A large, retrospective study showed that treating with rifampin,
ciprofloxacin, gentamicin, and trimethoprim-sulfamethoxazole resulted
in a shorter duration of disease when compared to no therapy or
to therapy with other antimicrobials.70 However,
it is difficult to draw conclusions from this retrospective review, especially
because CSD is a self-limited disease, and cure without sequelae
is the rule even without treatment. Only one small, randomized,
prospective, double-blind, placebo-controlled study was performed
to assess the effects of treating CSD: azithromycin reduced lymph
node volume significantly during 30 days posttherapy. Thereafter,
there were no differences noted.71 Antimicrobial
therapy for CSD has been reviewed critically, and some specific
recommendations for therapy have been made.70,72 It
is logical to conclude, due to the minimal effects of antibiotic
therapy on typical CSD (a self-limited disease with a good prognosis),
that many if not most nonimmunocompromised patients need not be
treated.

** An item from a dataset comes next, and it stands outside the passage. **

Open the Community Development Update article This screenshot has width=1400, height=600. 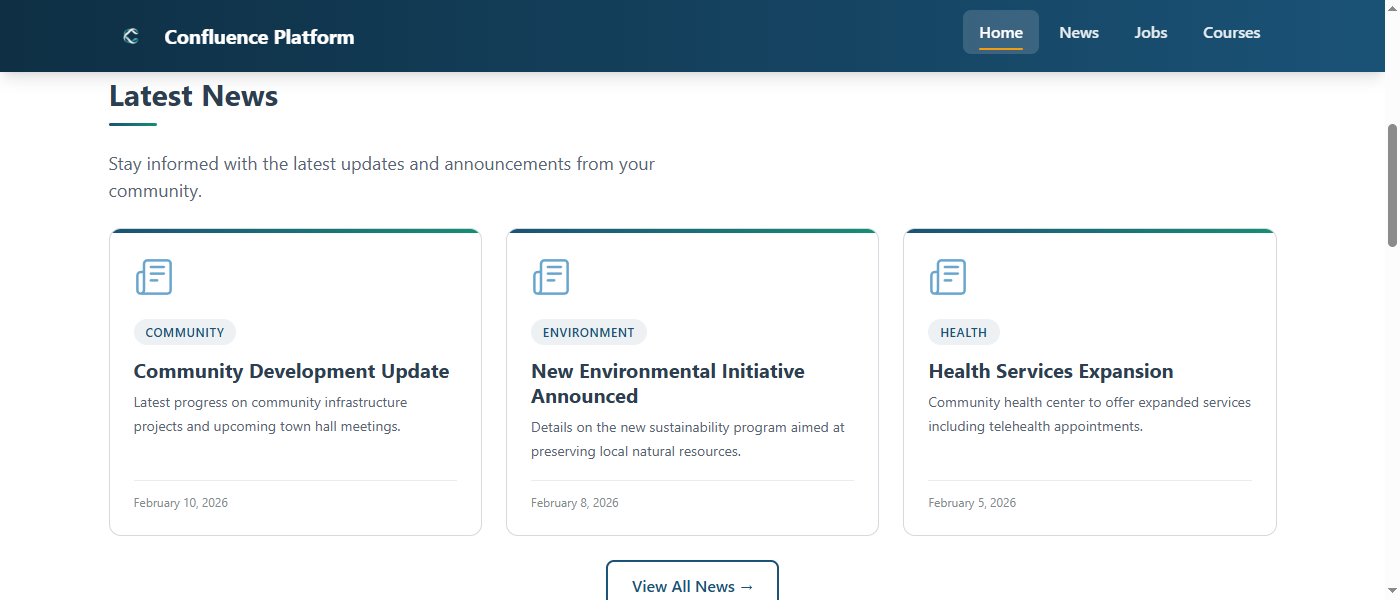coord(291,370)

Treatment should be limited to patients with moderate to
severe illness who have not begun to improve spontaneously (eg,
those with severe systemic symptoms, those whose nodes are large
and significantly painful). Azithromycin (10 mg/kg on day
1, 5 mg/kg on days 2 through 5) seems to be a reasonable choice
if treatment for typical CSD is desired. Doxycycline, rifampin,
ciprofloxacin, gentamicin, and trimethoprim-sulfamethoxazole may
be considered as alternatives. However, despite antimicrobial treatment,
many CSD patients have a prolonged course or develop lymph node
suppuration or complications. Symptomatic therapy including analgesics (eg,
NSAIDS) and locally applied warm compresses can relieve pain. Aspiration
of fluctuant, suppurating nodes with a 16- to 18-gauge needle (with
5% lidocaine-prilocaine cream, with or without midazolam)
yields thick, beige, odorless, often blood-tinged pus and will relieve
the associated discomfort (eFig. 257.6).
This may need to be repeated up to 2 to 3 times. Incision and drainage
should be avoided in order to prevent sinus formation with chronic
drainage. For the treatment of complicated CSD, no strong evidence-based recommendations
can be made, though various protocols have been proposed.70,72 Rarely, a
Jarisch-Herxheimer reaction can occur.35 Bacteremia,
which is only rarely detected in CSD, has been treated with 4 weeks
of either azithromycin or doxycycline, occasionally with aminoglycosides.
Hepatosplenic CSD has been treated with rifampin ± gentamicin or
trimethoprim-sulfamethoxazole.40 Treating neuroretinitis
may decrease the incidence and severity of sequelae and a combination
of doxycycline and rifampin for 4 to 6 weeks is recommended for
adults, though a regimen for children younger than 8 years old has
not been defined.70,72 CNS complications are often
treated similarly but for shorter durations, though evidence to support this
is lacking. Corticosteroids have been of benefit anecdotally,73 but
their use should not be considered routinely. It must be emphasized
that the treatment of endocarditis due to B henselae, or
of immunocompromised patients with B henselae infection
including bacillary angiomatosis, peliosis, and bacteremia is not
within the scope of this chapter.
++
++
In healthy individuals, especially in the pediatric age group,
a good prognosis is the rule. Even atypical disease or complications
usually resolve without sequelae. Patience is required because the
infection’s course often spans weeks to months. If
not immunocompromised, lifelong immunity is nearly 100%,
and reinfection or relapse is exceedingly rare. In the immunocompromised,
infection may be life threatening, and immunity may not develop.